Project overview: Create videos of park rangers telling the stories behind artifacts from the Yosemite Museum.
How your support helps: With more than 5.5 million objects and archives, the Yosemite Museum collection is one of the largest and most diverse in the National Park Service. It includes paintings by Chiura Obata and survey stakes used by John Muir to study the Lyell Glacier. It contains a charcoal sketch of the chairlift from the Ahwahnee to Glacier Point that was proposed in the 1920s to attract the Olympics to the park. It includes ethnographic material, fine art, historical artifacts, architectural elements, photographs, publications, memorabilia, zoological specimens, historical maps, film, maps, and rare books.
The Yosemite Museum can only display a tiny fraction of this treasure trove, and only a small percentage of visitors ever make it to the museum. With your support, we have an opportunity to bring this collection to a far greater audience through social media.
This year: In 2022, Conservancy funding will enable park staff and interns to produce a series of five 90-second videos highlighting five key artifacts. These videos will be shared on the park website and social media sites, expanding the park’s reach far beyond the physical museum and bringing an appreciation of Yosemite’s unique history to new audiences.
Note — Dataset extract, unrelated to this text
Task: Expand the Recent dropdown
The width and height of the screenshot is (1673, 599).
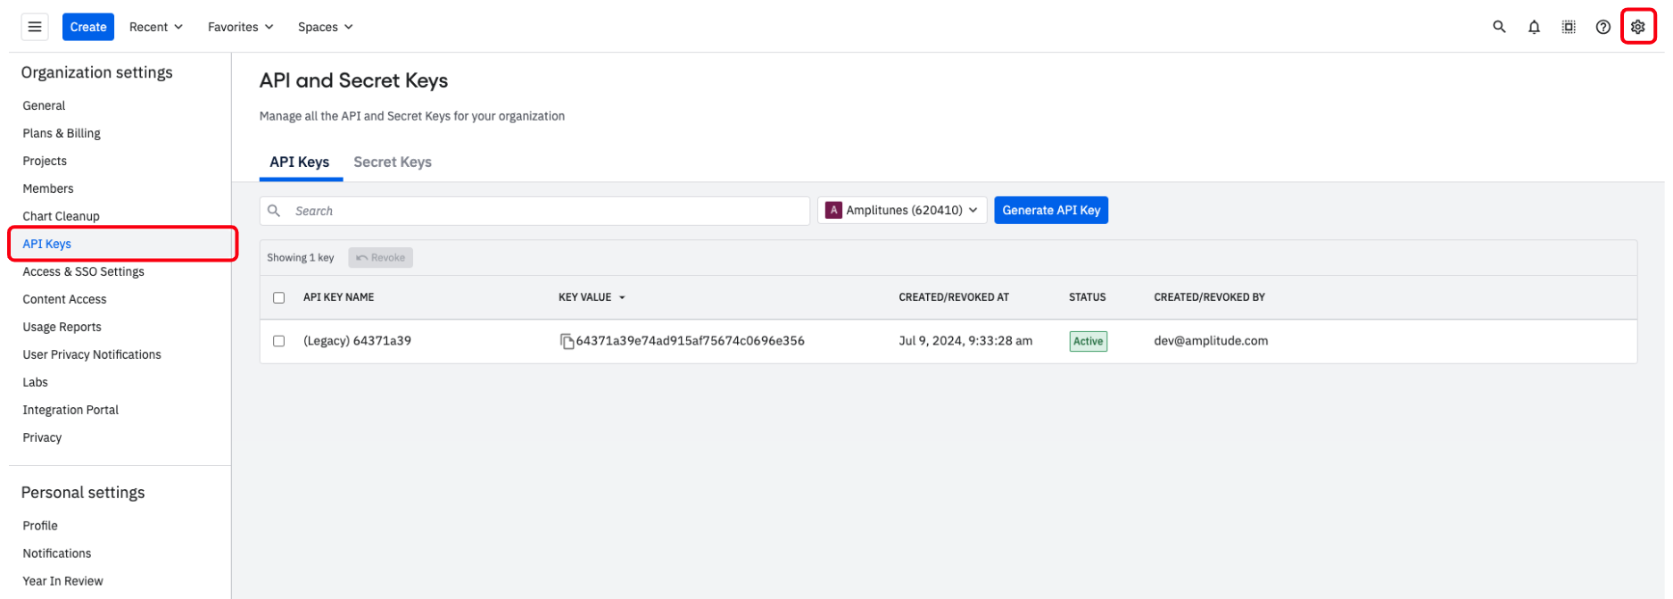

Artifacts will be chosen to support current priority park projects and topics. For example, interpretive ranger April Kuneida could present an Obata painting to amplify her current work on Obata’s history. Education ranger Anastasia Roy would choose an artifact that supports her teaching objectives with the new Virtual Learning Lab broadcasts.
These videos will help build public awareness and appreciation of Yosemite’s outstanding collection, as the museum approaches its 100th anniversary in 2025. This pilot effort will establish a workflow that paves the way for more videos to be added to the series beyond 2022, as the anniversary approaches.